One of the most important necessities these days for every home is a fast and reliable internet connection. After all, how would that not be a priority for everyone, with most companies still highly encouraging their employees to work from home and schools still closed and most offering virtual classes? Whether you’re an entrepreneur running an online business, an employee working from home, or a student spending this school year online, having a stable internet connection is indeed one resource everybody needs in this pandemic (aside from great health and food, of course).
But as the laws of economics state, resources that are high in demand would usually be made scarce and unfortunately, unreliable. Since everybody expects a lot from their internet service provider all of sudden (since the start of the pandemic in March), their bandwidth in meeting these expectations may already be stretched too thin. Thus, while it is still important that our networks and service providers do their best in meeting the expectations of the public, there are still some tricks we can do as users to help ourselves and not aggravate the situation.
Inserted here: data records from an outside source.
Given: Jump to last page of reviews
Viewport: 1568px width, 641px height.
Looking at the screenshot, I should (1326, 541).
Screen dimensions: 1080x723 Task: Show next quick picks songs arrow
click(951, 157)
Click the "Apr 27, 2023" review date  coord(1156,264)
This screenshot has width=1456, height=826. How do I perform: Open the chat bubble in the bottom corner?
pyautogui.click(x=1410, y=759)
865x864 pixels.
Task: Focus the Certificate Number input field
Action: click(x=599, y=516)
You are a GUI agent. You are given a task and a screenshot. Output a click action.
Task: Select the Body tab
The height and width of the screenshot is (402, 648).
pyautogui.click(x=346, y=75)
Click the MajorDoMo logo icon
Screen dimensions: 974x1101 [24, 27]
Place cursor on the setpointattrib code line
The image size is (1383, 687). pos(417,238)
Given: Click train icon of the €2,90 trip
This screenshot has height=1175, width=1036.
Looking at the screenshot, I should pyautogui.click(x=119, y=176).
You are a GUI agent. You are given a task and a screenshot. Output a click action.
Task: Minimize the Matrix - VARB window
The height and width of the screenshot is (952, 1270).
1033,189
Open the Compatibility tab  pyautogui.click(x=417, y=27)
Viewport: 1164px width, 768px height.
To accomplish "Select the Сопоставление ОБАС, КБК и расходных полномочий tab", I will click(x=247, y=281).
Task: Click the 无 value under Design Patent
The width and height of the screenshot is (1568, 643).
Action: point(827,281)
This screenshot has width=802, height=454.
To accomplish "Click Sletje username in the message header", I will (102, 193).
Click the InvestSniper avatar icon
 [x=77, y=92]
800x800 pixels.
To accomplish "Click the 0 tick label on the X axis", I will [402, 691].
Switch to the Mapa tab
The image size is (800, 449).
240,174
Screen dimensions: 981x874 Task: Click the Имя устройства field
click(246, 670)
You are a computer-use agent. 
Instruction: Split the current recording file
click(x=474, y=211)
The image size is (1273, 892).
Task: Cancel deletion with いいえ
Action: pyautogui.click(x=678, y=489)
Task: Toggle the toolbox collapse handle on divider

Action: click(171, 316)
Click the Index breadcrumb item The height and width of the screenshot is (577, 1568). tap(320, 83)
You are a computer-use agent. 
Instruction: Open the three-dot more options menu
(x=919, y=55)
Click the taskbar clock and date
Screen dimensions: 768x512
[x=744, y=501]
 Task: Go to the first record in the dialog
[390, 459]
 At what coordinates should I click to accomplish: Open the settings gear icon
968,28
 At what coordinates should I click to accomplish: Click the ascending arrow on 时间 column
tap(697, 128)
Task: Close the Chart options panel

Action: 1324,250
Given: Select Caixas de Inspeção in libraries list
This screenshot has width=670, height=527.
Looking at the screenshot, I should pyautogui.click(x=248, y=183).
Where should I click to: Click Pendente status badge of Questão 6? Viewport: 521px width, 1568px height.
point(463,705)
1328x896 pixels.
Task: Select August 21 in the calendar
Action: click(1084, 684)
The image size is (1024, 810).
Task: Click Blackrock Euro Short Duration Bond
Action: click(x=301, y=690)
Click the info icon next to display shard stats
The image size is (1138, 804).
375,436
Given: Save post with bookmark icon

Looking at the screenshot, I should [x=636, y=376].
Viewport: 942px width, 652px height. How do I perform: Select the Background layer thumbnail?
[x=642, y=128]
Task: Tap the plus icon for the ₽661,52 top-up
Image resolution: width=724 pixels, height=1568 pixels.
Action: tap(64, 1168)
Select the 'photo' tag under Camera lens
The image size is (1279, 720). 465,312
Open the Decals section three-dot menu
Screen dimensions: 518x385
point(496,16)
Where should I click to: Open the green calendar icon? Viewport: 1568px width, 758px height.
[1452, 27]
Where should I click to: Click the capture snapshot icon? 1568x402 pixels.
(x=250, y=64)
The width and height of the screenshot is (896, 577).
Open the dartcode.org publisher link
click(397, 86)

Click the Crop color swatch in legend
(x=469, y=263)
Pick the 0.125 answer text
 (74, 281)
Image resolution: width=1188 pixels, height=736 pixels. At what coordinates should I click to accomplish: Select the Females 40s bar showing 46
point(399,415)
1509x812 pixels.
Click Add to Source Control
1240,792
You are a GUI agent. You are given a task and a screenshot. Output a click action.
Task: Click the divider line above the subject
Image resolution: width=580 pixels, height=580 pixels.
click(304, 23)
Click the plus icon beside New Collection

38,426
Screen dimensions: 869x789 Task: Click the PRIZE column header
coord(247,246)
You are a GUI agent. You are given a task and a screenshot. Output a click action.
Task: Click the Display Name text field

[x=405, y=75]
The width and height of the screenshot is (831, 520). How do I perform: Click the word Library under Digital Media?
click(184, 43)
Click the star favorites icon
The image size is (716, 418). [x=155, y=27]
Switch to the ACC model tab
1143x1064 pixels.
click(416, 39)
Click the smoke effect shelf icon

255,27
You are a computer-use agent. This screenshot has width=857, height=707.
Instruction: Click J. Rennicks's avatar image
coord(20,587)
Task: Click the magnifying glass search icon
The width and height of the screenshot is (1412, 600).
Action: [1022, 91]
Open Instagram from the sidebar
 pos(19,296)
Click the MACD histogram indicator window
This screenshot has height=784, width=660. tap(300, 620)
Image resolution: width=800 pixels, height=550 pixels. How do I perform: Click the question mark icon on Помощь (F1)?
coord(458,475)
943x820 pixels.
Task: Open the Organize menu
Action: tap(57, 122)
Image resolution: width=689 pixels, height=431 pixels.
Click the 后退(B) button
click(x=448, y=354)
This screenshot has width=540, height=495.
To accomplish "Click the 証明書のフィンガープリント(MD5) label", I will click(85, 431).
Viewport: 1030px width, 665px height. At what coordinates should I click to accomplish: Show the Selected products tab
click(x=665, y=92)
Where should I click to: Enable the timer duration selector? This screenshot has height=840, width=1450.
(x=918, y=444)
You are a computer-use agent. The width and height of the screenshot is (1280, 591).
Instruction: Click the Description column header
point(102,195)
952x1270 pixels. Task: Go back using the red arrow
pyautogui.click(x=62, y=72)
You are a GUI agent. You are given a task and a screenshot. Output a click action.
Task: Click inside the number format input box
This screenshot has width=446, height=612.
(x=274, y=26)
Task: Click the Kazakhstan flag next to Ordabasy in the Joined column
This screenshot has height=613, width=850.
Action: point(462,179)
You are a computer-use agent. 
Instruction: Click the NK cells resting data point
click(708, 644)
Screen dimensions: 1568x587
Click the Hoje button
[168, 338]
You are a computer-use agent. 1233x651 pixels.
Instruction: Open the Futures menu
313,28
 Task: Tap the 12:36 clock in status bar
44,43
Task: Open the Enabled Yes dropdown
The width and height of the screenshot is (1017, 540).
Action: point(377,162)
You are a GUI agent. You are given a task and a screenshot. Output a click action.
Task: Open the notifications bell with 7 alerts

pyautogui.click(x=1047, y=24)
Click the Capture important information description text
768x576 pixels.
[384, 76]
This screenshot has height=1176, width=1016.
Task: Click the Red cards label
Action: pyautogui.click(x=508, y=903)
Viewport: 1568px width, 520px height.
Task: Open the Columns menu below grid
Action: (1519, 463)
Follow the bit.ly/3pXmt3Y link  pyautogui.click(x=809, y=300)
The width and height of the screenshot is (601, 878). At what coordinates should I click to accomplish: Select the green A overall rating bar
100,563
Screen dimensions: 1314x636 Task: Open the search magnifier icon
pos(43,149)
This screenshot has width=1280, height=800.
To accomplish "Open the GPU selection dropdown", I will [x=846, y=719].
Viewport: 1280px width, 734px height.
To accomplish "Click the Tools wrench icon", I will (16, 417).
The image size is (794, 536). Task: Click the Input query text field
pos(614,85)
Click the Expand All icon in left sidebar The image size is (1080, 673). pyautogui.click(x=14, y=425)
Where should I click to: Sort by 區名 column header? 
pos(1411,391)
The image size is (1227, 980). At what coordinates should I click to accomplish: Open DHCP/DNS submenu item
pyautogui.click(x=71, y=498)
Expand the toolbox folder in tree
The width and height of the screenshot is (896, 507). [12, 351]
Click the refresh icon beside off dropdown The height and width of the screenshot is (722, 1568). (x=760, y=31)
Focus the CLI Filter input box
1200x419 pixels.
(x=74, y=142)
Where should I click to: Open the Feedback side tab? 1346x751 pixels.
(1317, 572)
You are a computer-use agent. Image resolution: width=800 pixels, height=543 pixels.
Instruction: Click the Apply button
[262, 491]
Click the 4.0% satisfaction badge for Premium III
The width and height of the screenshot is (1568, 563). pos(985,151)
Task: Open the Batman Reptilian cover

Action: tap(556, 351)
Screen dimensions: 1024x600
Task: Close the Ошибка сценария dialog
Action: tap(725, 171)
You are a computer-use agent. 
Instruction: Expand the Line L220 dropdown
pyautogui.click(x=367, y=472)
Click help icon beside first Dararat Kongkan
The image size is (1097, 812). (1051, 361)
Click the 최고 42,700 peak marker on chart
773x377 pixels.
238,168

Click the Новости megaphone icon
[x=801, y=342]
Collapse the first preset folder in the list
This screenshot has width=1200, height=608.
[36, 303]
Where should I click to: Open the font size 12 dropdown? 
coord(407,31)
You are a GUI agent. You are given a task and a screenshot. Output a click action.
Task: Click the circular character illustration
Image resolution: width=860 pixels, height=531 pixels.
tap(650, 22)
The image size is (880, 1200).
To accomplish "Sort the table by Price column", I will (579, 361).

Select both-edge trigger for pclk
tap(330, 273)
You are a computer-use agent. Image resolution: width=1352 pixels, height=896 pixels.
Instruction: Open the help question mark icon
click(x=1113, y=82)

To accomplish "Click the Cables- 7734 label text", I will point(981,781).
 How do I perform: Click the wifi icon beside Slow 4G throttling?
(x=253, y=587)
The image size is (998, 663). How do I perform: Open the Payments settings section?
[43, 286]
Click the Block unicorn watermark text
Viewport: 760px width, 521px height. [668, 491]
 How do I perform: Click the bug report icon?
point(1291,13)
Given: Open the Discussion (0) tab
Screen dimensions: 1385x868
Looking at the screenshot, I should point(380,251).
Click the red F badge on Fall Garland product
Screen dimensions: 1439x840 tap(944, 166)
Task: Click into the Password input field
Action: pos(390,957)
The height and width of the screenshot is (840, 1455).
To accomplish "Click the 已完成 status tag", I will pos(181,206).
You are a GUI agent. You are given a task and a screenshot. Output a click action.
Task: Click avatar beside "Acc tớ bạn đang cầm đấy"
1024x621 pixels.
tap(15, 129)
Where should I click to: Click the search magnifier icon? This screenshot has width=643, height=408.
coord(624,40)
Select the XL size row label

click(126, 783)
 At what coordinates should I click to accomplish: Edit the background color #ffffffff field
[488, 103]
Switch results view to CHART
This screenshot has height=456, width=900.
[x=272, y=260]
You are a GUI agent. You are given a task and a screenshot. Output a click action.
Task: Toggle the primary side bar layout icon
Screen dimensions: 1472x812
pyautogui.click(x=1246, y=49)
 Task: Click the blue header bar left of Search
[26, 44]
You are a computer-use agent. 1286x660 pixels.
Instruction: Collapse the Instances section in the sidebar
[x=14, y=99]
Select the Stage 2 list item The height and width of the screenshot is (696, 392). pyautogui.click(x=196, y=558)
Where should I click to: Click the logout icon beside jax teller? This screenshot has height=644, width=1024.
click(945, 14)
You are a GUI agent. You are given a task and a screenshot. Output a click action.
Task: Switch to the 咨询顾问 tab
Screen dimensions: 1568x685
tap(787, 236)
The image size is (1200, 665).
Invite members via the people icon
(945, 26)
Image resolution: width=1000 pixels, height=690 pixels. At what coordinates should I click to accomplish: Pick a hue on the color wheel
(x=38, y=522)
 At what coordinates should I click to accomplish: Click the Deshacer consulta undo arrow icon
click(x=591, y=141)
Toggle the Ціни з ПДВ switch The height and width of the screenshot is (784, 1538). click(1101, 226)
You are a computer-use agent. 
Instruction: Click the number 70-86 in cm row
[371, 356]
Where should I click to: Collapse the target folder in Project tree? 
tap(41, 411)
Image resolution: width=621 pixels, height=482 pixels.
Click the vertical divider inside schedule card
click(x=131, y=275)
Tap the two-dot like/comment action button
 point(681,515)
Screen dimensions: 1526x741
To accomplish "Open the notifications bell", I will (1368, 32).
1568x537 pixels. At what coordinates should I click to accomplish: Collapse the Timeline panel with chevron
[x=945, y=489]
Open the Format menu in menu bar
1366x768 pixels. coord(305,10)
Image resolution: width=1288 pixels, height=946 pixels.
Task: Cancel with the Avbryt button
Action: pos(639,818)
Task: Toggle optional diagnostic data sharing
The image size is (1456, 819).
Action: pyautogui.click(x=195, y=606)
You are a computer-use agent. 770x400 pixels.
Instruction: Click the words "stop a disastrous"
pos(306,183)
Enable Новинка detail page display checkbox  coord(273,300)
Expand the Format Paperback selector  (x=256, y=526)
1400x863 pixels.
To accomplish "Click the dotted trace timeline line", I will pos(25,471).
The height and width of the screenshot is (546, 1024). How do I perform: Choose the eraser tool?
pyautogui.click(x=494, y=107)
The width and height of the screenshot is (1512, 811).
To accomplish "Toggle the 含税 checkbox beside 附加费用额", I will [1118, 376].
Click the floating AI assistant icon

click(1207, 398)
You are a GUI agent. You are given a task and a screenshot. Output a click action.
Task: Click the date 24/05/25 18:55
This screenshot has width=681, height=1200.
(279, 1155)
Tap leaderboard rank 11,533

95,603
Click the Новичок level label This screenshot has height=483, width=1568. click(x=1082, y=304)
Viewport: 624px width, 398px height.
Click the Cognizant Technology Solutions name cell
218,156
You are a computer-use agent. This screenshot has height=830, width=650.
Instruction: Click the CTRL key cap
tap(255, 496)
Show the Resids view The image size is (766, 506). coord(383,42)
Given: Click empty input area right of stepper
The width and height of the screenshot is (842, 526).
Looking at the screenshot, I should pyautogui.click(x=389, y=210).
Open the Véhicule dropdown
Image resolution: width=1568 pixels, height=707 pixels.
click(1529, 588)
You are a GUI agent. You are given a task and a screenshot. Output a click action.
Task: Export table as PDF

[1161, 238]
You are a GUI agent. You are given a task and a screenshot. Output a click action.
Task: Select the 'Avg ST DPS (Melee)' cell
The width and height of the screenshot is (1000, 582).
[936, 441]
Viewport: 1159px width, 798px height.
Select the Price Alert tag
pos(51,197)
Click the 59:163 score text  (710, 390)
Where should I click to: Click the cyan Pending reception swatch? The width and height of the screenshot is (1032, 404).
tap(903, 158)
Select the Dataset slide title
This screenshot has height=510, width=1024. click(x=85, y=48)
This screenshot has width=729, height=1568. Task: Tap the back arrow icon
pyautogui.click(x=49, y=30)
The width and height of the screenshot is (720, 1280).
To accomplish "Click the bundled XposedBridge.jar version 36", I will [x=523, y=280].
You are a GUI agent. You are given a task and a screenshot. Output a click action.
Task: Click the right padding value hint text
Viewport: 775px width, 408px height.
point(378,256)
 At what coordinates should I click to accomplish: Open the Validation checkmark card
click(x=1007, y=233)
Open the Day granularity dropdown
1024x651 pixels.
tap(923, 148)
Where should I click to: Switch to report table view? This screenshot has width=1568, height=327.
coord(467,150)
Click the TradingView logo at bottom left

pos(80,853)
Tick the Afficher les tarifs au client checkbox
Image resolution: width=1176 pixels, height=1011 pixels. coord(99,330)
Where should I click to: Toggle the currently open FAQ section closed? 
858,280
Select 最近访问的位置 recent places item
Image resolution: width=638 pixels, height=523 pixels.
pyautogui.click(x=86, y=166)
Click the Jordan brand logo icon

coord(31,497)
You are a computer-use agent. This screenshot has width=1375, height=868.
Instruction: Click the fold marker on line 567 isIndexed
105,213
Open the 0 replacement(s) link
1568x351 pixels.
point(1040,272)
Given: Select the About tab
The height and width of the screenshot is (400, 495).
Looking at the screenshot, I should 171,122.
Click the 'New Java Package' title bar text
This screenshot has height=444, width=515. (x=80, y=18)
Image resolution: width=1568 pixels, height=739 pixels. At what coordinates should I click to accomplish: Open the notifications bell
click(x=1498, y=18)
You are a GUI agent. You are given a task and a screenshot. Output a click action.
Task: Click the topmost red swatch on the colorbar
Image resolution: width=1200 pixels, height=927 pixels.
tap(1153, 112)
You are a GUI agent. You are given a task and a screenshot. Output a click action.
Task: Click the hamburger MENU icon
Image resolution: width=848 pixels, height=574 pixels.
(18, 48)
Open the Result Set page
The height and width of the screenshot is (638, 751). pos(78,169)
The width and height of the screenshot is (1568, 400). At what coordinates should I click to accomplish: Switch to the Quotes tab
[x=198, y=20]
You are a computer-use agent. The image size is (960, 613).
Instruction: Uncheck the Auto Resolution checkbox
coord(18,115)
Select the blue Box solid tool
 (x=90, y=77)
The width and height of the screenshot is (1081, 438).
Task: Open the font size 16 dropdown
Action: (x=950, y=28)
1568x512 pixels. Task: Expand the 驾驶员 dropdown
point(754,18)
Check bandwidth-hogging apps and programs
A usual culprit of slow internet speeds is something we don’t usually see – background processes. A number of software apps (for example, Windows Update, or Google Play’s automatic downloading of updates) run these processes that we are not really aware of, because they are hidden behind other apps. However, they consume network resources. During certain times of the day when you need your internet to be faster than the Roadrunner outrunning Wil E. Coyote, it is best to turn off these apps and just turn them on again when you’re about to go to sleep or going offline.
Are you having trouble connecting to Facebook or Twitter? Has your internet connection slowed down to the point that it’s become unusable? Don’t blame your internet service provider just yet. The reason for this could be a program consuming bandwidth in the background.
Check for any signal interference
Another common cause of Wi-Fi and other types of wireless connections poorly performing is because of signal interference. When this happens, your laptop or device needs to keep on resending messages for signal overlap to be surpassed. The thing is, interference can come from a wide variety of sources, from your neighbor’s wireless networks that interfere with yours to even your electronic appliances like microwave ovens.
Is your WiFi slower than it should be? The reason may be interference. It’s a silent affliction that could be robbing you of the speed that you pay for; so even if your 802.11ac router supports gigabit speeds, for example, you may see far less.
Check your router and network equipment
Are you used to having tech support and the trusty IT department of your office run to aid for every single problem you might have with your computer/ Well, reality check: they are not with you now, so you need to do a bit of troubleshooting yourself. Be on the know with checking on whether your router and other equipment are running up to speed, as their poor performance might be the reason your internet speed is lousy.
After you confirm you’re getting the correct speed test results from your modem, turn your router back on, connect your testing device to the router with an Ethernet cable, and run another speed test. If you have a modem and router combo, turn off bridge mode.